Getting innumerable emails from publicists asking me to watch movies I’ve often never heard of can be a blessing, just as it can be a curse. Sometimes, however, like the fella says, it’s blessing and a curse. It was blessing and a curse just the other week when I received an email about an upcoming film called “Friendsgiving.”’ I cannot speak to the quality of this movie and may never well be able to speak to the quality of this movie. Perhaps it’s sharp, funny, perceptive, who knows. I could speak to the title. Because Thanksgiving with friends is Thanksgiving! But don’t get me started. What I want to speak to about “Friendsgiving”, however, is the poster. This poster. 
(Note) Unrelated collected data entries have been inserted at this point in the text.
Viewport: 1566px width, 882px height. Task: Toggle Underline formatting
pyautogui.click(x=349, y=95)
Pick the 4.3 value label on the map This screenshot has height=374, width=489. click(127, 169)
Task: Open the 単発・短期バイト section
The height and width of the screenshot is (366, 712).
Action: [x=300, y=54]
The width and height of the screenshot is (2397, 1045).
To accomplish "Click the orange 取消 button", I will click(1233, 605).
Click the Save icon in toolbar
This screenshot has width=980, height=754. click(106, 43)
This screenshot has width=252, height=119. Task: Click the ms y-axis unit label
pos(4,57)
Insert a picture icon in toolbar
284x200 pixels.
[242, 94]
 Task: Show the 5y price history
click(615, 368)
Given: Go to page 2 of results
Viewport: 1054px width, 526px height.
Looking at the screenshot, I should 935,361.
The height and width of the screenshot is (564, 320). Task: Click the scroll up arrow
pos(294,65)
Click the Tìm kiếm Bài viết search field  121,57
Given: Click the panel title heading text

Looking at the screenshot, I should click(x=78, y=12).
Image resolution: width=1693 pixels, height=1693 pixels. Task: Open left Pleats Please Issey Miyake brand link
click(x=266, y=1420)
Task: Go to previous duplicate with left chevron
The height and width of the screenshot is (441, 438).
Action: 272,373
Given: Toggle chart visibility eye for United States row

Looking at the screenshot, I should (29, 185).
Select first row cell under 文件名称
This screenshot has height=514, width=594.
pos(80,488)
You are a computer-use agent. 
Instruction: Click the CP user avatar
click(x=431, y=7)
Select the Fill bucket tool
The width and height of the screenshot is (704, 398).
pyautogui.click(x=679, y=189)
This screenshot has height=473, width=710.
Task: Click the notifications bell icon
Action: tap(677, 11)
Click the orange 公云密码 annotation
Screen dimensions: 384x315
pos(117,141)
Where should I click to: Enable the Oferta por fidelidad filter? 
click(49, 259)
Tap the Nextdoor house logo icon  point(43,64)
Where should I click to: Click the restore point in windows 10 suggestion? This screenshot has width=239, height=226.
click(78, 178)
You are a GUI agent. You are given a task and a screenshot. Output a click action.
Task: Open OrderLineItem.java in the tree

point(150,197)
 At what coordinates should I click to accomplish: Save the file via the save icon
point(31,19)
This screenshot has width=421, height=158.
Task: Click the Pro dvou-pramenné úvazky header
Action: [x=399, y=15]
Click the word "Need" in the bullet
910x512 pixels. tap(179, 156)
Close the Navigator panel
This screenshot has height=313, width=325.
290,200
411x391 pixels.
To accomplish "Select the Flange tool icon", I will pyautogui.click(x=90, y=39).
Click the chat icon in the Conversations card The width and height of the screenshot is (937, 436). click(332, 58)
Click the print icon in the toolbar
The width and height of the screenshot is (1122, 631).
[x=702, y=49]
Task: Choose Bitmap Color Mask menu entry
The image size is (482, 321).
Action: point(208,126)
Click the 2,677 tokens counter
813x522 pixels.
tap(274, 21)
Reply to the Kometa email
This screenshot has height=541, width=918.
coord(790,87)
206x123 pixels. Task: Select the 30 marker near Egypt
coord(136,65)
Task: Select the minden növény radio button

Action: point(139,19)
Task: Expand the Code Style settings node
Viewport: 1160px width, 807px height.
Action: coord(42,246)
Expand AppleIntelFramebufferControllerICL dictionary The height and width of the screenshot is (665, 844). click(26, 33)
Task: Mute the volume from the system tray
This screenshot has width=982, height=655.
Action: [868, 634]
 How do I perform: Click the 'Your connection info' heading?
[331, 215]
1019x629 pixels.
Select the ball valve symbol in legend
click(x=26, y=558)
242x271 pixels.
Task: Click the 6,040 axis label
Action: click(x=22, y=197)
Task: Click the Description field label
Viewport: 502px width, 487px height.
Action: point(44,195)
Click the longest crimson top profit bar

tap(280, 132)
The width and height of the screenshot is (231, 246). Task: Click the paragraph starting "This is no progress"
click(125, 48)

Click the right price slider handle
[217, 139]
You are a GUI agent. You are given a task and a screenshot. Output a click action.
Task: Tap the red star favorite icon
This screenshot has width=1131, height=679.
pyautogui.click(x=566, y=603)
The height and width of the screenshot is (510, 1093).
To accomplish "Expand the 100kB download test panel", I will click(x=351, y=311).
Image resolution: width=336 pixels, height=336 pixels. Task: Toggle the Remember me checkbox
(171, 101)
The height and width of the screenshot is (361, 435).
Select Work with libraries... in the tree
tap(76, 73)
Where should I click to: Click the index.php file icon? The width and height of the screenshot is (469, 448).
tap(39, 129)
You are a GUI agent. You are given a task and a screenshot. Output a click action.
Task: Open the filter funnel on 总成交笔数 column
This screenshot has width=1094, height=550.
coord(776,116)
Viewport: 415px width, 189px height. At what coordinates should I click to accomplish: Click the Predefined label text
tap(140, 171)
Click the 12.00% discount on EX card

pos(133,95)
I mean, what’s going on here? This looks like a rush job by a confused marketing intern who thought the release date was, like, you know, Thanksgiving, not October 23rd. It’s an abomination of photoshop, each image oddly out of tune with the others, cluttered, confusing, displeasing.

First of all, Aisha Tyler is up there in the right hand corner pretending to take a drink out of a giant flask, culled straight from the Spencer Gifts school of comedy. But her right arm is virtually obscured, making it appear on a passing glance that this flask is just hovering there by itself. 

The size of the flask, meanwhile, is in strange conflict with the normal sized wine glass Kat Dennings is holding in the bottom right hand corner. Shouldn’t she have an oversized novelty wine glass?

Chelsea Peretti, meanwhile, in the bottom left hand corner has her hands folded in prayer, signaling it’s going to be one of those movies where opposite personalities find harmony over turkey and mashed potatoes. 

If Peretti seems to be looking toward Dennings, like she’s judging her, and Dennings is looking at us, Wanda Sykes is looking past us and Jane Seymour is looking off to her left, not so much at Tyler but at some unnamed character in some scene in the movie where they grabbed this image.

The real problem, though, is Akerman. She’s at the center, she’s supposed to be tying the whole poster together, but her subdued expression is at loggerheads with all the chaos swirling around her. Rather than bringing the poster together, she causes the whole thing to come apart, fragments of Photoshop scattered around the poster’s edge, leaving us with no idea where to look or what to think.

Plus, if you’re gonna stuff so many people in there willy-nilly, can’t you at least find room for Christine Taylor with, like, a designer scarf around her neck and a poodle in her arms?